◆ Directions ◆
If a line in the listing below contains "computer", return that line.

Top of Extracted records

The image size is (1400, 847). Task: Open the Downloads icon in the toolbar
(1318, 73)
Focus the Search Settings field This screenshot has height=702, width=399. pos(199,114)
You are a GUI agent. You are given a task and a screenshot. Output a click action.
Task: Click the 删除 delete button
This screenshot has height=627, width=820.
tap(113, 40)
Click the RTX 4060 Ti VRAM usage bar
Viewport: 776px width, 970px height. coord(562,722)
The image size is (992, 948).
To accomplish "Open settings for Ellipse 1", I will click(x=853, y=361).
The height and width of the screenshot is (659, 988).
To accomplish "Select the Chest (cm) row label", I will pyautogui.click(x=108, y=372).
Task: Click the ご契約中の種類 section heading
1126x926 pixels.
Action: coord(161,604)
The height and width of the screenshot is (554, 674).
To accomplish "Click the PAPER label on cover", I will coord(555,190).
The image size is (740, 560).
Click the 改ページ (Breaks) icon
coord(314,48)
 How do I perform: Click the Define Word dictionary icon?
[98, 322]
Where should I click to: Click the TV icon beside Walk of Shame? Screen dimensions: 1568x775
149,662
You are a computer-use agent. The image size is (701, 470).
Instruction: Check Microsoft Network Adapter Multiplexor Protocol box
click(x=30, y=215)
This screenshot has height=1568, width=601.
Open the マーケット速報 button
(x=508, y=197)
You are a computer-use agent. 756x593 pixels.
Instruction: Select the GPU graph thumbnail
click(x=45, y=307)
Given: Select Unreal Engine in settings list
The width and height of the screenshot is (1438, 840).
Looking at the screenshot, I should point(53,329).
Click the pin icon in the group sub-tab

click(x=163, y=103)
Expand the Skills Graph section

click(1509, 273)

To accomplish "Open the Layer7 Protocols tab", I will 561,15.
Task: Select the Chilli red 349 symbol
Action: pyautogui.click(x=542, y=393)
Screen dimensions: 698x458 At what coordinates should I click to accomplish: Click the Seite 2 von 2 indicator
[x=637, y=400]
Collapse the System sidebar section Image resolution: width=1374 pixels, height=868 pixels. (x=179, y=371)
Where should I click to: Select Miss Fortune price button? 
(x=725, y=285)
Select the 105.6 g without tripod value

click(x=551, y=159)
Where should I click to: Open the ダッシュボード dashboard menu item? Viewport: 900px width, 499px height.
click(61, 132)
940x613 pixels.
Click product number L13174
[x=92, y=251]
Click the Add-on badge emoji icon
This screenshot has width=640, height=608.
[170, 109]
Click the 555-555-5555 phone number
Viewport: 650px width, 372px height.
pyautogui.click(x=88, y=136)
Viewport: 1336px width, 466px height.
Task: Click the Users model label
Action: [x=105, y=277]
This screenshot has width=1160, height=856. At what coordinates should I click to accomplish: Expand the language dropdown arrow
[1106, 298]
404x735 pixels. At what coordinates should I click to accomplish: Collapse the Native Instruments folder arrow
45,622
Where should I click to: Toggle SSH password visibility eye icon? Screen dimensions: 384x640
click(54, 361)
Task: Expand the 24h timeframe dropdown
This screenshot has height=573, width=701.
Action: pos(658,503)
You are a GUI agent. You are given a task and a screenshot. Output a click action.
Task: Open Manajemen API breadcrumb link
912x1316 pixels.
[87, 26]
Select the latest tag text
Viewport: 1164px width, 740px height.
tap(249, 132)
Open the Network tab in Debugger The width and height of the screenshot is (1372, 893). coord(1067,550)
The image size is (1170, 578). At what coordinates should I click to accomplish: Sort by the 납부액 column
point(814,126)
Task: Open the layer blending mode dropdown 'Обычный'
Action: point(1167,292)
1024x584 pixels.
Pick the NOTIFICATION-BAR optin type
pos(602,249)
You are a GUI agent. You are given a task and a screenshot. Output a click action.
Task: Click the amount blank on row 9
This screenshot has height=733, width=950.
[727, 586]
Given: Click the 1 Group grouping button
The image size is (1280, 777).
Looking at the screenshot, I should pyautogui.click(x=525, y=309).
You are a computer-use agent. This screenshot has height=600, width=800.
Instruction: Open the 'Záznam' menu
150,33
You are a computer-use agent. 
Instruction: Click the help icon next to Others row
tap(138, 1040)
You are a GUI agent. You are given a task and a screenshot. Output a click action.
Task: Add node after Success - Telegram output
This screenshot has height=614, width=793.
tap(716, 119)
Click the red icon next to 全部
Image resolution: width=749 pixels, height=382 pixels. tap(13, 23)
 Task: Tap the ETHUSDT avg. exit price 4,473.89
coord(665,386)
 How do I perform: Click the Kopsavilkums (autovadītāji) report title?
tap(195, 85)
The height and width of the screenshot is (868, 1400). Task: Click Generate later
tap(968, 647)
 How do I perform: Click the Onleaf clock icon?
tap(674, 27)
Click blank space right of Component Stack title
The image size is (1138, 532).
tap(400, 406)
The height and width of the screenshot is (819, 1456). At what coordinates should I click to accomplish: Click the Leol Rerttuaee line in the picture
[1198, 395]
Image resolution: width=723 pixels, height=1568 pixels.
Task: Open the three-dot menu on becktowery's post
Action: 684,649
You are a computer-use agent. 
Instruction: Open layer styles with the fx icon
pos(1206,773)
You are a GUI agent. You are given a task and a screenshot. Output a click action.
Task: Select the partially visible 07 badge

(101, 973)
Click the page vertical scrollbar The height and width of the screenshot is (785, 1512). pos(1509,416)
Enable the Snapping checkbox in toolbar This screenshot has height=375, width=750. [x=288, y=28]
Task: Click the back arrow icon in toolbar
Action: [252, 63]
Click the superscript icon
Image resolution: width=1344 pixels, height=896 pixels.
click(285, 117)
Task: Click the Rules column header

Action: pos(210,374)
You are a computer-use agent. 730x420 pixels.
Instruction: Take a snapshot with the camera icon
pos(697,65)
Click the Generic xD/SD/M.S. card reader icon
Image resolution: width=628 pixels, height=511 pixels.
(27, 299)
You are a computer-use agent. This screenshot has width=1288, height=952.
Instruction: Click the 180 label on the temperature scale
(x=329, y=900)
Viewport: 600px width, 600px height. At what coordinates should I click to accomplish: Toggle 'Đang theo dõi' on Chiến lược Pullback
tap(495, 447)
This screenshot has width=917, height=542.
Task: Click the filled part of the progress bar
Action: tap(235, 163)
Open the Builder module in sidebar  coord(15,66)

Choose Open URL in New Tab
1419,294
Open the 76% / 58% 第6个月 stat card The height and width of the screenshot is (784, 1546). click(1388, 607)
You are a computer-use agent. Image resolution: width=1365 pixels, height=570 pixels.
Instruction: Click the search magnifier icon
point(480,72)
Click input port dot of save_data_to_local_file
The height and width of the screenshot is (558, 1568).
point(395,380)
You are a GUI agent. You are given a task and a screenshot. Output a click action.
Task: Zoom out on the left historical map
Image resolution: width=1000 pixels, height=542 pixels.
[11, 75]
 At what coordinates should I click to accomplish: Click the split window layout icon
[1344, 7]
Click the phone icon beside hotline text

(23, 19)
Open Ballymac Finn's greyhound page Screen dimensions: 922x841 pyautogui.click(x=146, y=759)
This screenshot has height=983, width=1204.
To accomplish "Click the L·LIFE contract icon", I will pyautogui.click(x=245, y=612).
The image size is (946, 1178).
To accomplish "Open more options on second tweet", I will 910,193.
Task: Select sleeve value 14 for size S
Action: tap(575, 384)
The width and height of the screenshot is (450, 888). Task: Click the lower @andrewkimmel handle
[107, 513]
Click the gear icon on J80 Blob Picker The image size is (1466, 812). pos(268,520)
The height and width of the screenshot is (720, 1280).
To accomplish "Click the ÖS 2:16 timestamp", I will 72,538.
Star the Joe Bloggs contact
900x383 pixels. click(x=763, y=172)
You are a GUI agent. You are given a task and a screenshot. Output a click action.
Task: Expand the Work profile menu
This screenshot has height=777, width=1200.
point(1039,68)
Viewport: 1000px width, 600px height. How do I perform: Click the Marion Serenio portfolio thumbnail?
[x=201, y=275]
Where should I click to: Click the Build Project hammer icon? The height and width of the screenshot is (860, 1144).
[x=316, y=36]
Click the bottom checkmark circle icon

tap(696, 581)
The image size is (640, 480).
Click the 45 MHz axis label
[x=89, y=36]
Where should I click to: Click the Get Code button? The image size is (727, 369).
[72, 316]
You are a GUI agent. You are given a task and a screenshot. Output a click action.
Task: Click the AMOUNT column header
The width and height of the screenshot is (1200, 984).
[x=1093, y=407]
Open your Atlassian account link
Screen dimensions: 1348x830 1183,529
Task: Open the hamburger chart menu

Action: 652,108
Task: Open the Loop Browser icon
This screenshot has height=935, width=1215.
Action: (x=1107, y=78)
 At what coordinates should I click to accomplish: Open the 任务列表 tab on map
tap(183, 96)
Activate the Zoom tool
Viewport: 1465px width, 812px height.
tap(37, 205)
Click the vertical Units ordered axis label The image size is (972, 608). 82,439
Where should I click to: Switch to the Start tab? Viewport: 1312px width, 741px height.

Bottom of Extracted records

◆ Answer ◆
You are a computer-use agent. The image size is (701, 470).
You are a computer-use agent. 756x593 pixels.
You are a computer-use agent. This screenshot has height=600, width=800.
You are a computer-use agent. 
You are a computer-use agent. 
You are a computer-use agent. 730x420 pixels.
You are a computer-use agent. This screenshot has width=1288, height=952.
You are a computer-use agent. Image resolution: width=1365 pixels, height=570 pixels.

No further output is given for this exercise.